- A co to jest ten sos piernikowy?
- Szary sos piernikowy, kiedyś popularny, robi się z kawałków piernika, które zostają. Takie zero waste. Stary piernik nigdy się nie zmarnuje.
- Piernik nie jest ciastem, które musi wyrosnąć...
- Nie, ale musi poleżeć, na świeżym cieście bardzo źle się pracuje.
- A ma pani swoje przepisy, tajne receptury, których nie zdradza.
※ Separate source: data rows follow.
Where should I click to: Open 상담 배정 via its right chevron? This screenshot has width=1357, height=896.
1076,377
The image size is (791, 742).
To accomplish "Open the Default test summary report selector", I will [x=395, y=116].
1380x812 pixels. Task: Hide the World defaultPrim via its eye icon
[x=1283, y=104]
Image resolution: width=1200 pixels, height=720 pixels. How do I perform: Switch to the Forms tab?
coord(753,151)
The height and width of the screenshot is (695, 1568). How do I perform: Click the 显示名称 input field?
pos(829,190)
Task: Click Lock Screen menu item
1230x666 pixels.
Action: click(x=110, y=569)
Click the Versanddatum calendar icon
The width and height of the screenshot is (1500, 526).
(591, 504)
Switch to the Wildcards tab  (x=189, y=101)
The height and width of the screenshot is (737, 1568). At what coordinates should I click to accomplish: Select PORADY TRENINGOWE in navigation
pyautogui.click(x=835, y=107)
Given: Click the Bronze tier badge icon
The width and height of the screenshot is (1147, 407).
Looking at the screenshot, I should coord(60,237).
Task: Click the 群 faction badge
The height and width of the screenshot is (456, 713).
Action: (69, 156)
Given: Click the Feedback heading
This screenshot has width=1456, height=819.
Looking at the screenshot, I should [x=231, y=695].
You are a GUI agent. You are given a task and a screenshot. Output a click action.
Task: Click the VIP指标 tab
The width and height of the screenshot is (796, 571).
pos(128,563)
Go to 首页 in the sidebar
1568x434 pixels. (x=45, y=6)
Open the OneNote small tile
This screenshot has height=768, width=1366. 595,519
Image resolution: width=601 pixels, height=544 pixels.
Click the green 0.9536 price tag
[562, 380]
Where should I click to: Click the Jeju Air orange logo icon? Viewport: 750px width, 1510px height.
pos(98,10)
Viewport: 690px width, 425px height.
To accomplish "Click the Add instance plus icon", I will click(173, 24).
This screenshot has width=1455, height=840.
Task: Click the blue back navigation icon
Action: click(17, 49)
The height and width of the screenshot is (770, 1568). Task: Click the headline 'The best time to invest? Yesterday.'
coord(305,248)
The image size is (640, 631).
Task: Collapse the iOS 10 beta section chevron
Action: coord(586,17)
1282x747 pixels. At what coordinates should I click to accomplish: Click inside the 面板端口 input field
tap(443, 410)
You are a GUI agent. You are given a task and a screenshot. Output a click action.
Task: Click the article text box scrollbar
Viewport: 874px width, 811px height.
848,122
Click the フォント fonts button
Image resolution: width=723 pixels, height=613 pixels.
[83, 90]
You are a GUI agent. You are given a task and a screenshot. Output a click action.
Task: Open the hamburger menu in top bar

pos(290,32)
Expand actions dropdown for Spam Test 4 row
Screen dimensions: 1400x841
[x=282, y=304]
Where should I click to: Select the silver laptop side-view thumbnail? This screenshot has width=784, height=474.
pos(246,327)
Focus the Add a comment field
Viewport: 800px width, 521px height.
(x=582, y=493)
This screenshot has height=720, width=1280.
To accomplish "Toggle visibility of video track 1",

Sklepik zachęca, żeby przysiąść i skosztować pierników z Grędziny
- Mam, bardzo ważne są proporcje, ale nie tylko. Kiedyś przychodzi pewna pani i mówi, że ona zrobiła Piernik z Bazylei, który też odtworzyliśmy. Jej jednak nie wyszedł. Pytam o przepis, ale okazuje się, że ma ten sam. No to rozmawiamy. Miód gdzie pani kupiła? Od pszczelarza czy ze sklepu? Ze sklepu. No to ma pani cukier posłodzony cukrem. A przyprawę korzenną pani kupiła czy zrobiła sama? No kupiłam. To na pierwszej pozycji w takiej przyprawie ma pani cukier. A skórkę z pomarańczy miała pani kandyzowaną czy sama pani obrała? Kandyzowaną. Czyli ma pani pomarańczę z cukrem i potem niespodzianka, że wszystko wyszło za słodkie. To ma być trochę słodkie, ale ma być czuć miód, pomarańcze i migdały. Musi pani iść do pszczelarza po prawdziwy miód, skórkę obrać sobie sama i przyprawę ukręcić - wtedy piernik na pewno wyjdzie i jak się ostatnio okazało wyszedł.
- Zdarza się mimo wszystko nie wychodzą?
- Pierniki bardzo nie lubią zmiany pogody, bo np. było zmienne ciśnienie, a ciasto piernikowe tego nie lubi, potrafi się zbiegać, potrafi nie wyrosnąć. Wtedy się śmieję, że nagrzewamy piernikarnię i nie otwieramy okien, trzymamy ciśnienie. Ale to fakt, że przy zmianach ciśnienia ludzi boli głowa, a ciasto mówi, że nie wyrośnie.
- Mówi?! Rozmawia pani z ciastem?
- Tak. Czasami na nie krzyczę ale niezbyt głośno, czasami ładnie proszę, ale ogólnie rozmawiam pokojowo z piernikami.
- I co one na to?
- Są grzeczne i wychodzą smaczne.
- Czy są jakieś specyficzne piernikowe smaki bożonarodzeniowe?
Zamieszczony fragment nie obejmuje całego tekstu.